A long-lived and increasingly important concept, but one which often draws blank stares, emotional intelligence can be a difficult thing to grasp.
Amy Jacobson is a specialist in the field of emotional intelligence and has made it her mission to simplify the concept in an effort to reveal its value for people across all levels of business.
Speaking at a recent AIM WA event, Ms Jacobson said when asked "so what do you do?", explaining her field of work would lead many people to "switch off" as soon as the words "I specialise in emotional intelligence," left her mouth. But, when she put the same question back to them it became clear they had a lot in common.
“They start to tell me ‘I'm a leader, or I specialise in change management, or I'm working to make sure that our customers get the best service they possibly can’, and I say ‘cool you specialise in emotional intelligence as well’,” she said.
“And they say ‘no?’, and I say ‘yes, yes you do’. People don’t get what it is – it’s just this foggy cloud.”
For Ms Jacobson part of this misunderstanding of emotional intelligence can be attributed to the impermeability of much of the literature on the subject.
Terms such as ‘self-awareness’ and ‘empathy’ were problematic, she said, because it took a certain level of emotional intelligence to even understand what these terms meant and how to apply them.
With this in mind, Ms Jacobson shared five simplified areas of focus for people hoping to raise their emotional intelligence, drawing on the work of author and psychologist Daniel Goleman who popularised the idea.
Making the top of Ms Jacobson’s list, she explained that owning everything you did was the most important aspect of emotional intelligence and opened the door to understanding and developing the skill.
“If I could sum up emotional intelligence in two words, it would be ‘own it’.”
“Own who you are, own where you are, own the impact you have on the people around you, own the decisions that you make, own the emotional response you have in situations and how you make people feel, own how you communicate, own how well you communicate, own how motivated you are.
“It is about understanding what makes you tick and working with that.”
Next on the list, Ms Jacobson said facing your greatest limitations and fears was a great way to understand your response to certain triggers and then work with that.

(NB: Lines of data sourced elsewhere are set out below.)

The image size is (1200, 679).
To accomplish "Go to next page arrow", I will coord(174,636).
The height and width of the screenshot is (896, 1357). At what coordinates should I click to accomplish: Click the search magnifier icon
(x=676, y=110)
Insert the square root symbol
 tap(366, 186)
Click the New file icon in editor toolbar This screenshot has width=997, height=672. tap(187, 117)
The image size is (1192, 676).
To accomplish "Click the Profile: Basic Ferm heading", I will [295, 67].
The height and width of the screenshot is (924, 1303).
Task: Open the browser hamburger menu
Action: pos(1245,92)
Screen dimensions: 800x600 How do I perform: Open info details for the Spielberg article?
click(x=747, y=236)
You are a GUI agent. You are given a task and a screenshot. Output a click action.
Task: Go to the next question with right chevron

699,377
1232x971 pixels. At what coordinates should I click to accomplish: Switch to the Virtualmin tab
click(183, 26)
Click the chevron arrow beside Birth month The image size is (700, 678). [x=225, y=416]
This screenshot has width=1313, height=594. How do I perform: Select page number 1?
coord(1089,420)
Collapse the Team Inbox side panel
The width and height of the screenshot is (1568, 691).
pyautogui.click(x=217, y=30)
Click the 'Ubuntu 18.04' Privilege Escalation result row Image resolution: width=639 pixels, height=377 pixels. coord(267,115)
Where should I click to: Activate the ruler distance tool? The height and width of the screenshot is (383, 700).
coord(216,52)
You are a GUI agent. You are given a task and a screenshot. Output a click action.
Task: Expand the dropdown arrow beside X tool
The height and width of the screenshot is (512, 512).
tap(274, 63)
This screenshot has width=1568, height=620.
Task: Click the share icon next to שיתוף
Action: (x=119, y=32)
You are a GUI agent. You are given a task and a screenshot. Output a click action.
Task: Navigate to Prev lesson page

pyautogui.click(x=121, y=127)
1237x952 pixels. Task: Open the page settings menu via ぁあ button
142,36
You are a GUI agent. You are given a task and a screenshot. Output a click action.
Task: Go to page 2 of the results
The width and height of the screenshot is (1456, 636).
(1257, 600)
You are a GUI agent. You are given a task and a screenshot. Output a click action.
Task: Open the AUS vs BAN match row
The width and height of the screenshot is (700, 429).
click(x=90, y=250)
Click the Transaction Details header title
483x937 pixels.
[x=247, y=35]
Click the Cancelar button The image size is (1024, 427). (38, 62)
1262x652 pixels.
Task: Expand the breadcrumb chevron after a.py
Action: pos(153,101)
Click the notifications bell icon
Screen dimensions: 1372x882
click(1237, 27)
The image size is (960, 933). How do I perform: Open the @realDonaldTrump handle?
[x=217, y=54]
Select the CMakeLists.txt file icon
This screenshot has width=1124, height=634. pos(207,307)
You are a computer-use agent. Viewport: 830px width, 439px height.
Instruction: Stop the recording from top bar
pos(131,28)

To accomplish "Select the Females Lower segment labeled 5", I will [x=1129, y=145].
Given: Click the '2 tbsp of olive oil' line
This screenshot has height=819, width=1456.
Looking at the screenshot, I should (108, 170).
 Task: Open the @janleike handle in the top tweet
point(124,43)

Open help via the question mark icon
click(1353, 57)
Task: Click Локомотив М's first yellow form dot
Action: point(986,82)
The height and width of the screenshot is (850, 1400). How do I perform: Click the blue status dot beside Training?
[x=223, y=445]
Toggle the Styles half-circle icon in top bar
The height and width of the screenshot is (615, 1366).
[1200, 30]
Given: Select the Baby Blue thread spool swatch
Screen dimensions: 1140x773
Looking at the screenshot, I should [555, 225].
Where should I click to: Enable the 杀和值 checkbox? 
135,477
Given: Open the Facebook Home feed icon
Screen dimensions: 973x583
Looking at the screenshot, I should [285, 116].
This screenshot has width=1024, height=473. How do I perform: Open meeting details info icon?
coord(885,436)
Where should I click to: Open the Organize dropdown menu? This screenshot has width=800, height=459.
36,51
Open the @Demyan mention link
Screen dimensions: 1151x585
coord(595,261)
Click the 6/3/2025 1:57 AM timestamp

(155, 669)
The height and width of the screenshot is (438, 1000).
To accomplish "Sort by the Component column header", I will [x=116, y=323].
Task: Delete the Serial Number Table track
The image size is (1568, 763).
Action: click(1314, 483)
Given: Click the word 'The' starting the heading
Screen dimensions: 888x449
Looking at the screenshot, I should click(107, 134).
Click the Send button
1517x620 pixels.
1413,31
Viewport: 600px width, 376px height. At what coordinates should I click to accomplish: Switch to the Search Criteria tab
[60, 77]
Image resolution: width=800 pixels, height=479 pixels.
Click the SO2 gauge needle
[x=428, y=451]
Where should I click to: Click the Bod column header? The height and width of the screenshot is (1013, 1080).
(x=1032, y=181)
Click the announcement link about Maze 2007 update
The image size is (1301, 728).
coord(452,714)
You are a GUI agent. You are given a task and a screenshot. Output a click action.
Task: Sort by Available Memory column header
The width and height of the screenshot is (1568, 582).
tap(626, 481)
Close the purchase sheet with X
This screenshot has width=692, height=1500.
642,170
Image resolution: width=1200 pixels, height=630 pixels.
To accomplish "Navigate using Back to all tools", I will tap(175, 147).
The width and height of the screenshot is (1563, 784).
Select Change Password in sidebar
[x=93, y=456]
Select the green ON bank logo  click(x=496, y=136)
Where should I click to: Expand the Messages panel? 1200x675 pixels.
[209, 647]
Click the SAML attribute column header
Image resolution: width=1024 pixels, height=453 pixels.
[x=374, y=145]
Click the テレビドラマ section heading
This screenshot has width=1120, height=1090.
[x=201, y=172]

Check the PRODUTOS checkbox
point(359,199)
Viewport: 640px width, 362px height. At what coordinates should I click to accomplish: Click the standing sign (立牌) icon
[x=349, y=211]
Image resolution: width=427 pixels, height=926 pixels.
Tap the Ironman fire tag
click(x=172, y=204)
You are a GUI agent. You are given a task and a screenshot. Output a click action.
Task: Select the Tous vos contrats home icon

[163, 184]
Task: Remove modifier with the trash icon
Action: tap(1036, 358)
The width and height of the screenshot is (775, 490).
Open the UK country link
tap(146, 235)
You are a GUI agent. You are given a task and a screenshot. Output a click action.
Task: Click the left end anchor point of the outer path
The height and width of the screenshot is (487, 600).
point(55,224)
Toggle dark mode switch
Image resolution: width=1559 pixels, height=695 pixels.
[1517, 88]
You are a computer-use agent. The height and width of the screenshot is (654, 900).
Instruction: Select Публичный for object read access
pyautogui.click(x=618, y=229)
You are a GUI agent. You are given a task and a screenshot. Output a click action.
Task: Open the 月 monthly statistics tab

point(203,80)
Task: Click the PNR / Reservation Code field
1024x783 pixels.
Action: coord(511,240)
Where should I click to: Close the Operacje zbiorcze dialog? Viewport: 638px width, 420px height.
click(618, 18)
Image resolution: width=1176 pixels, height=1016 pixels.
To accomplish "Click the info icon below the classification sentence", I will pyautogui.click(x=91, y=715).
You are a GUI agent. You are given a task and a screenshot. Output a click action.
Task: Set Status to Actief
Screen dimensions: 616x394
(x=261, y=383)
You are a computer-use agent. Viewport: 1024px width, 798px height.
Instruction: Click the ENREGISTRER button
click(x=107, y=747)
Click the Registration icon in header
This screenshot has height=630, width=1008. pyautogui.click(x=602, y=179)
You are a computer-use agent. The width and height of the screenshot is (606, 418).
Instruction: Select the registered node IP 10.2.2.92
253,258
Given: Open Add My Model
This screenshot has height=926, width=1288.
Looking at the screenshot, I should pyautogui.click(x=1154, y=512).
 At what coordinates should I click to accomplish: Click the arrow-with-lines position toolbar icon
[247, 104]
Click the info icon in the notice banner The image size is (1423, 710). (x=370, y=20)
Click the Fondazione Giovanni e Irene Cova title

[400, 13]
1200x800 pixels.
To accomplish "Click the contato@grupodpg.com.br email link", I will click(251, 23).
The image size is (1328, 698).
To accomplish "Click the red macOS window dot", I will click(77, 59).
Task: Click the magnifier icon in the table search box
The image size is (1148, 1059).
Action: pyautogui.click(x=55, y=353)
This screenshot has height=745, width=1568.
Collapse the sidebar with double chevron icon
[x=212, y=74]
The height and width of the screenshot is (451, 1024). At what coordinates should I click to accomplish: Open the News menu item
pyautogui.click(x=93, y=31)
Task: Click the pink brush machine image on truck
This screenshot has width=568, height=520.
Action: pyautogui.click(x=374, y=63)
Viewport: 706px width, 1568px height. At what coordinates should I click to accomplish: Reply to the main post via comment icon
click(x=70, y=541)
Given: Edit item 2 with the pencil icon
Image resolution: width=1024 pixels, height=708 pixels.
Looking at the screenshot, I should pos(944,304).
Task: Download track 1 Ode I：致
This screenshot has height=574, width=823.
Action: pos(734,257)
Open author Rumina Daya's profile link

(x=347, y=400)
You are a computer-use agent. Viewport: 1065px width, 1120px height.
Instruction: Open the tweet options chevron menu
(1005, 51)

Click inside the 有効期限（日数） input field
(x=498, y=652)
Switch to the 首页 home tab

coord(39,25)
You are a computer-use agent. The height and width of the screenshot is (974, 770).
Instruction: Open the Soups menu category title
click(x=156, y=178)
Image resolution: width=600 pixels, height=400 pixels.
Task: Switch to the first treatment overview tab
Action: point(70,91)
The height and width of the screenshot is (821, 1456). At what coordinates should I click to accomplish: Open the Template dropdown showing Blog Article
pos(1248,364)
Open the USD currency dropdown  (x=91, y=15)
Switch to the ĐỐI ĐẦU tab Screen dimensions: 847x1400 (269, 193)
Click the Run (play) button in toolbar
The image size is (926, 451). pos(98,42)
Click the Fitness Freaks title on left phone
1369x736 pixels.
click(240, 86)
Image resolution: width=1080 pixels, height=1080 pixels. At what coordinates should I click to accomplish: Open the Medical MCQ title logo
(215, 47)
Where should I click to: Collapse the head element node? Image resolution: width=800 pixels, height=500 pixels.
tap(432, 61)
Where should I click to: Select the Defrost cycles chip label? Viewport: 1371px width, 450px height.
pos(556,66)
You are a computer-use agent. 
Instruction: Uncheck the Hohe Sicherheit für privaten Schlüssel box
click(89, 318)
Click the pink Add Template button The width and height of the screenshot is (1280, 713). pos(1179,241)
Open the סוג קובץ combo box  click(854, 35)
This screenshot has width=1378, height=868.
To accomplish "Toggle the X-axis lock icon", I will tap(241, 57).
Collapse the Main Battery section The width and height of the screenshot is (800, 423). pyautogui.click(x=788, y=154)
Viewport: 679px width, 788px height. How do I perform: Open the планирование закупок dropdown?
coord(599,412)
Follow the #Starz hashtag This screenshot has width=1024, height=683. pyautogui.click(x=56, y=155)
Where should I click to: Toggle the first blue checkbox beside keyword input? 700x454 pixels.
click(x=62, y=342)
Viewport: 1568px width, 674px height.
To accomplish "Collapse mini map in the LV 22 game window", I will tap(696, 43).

"It is facing up to who you are, and the impact you are having and how well you regulate that when it comes to it,” she said.
“‘Feel it’ is when we start to get out of our mind and really start to look at the people around us and realise we're all different,” Ms Jacobson said.
What motivates us may not motivate someone else, and just because we work one way does not mean another person will work the same way – as everyone is programmed differently.
“Since the day we are born we are taught to be right,” Ms Jacobson said. “We go through high school and are rewarded for being right by having the right answer and we get into the workplace and wonder why we always want to be right.”
Ms Jacobson used the example of a jigsaw puzzle she recently completed with a friend. A highly kineasthetic person, she said she preferred to pick up and judge pieces rapidly, while her friend tended to sit and look for the right piece before attempting to fit it into the puzzle.
“I would pick up 10 to 15 pieces in between her picking up one, simply because our minds work differently,” Ms Jacobson said. “Does that make her right and me wrong, or me right and her wrong? No, it just means that we are wired differently.”
Pointing to long email chains and confusing and unclear back-and-forth messaging, Ms Jacobson said communication had, in a lot of ways, become more difficult to navigate as a result of technology.
She said understanding how a message would be read on the other end, without the support of tone and body language, was an important part of emotional intelligence.
“Communication these days is less about the verbal word and more about the typed word, or texted or platform word,” she said. “It is all about understanding that these days, tone and body language are rarely in communication.”
According to Ms Jacobson, people need to understand the emotional undertone of the words they use and the message they are sending from subconscious mind to subconscious mind when the recipient is reading those communications.
“Drive it is all about motivation,” Ms Jacobson said.
“It's about working with your brain and how to motivate your brain and trigger chemicals. It's about how to actually know how to achieve a goal rather than just talk about it. It's learning how to eat that elephant one bite at a time.”
With a good understanding and command of these five factors, Ms Jacobson said a person could begin to effectively manage instances of emotional hijacking – the physical and emotional response our body has to outside stimuli, which can impact our everyday functionality, decisions and thought processes.
“These emotional hijacks happen all the time,” she said. “Picture yourself five minutes before you leave work; your manager comes up to you and says ‘let's catch up tomorrow and have a chat’.
“How well do you sleep that night? That is emotional hijacking.”
Emotional hijacking is one of the greatest challenges of emotional intelligence, Ms Jacobson said. Understanding how your brain works when it comes to emotions and taking yourself through the five areas of focus can help to control these hijacks and keep greater emotional intelligence in the workplace and everyday scenarios.
“Unfortunately, a lot of people that will really benefit from emotional intelligence are the last ones who are interested,” she said.
“You cannot force emotional intelligence. We can teach them every trick in the book, but unless they choose to apply it, it's not going to happen.”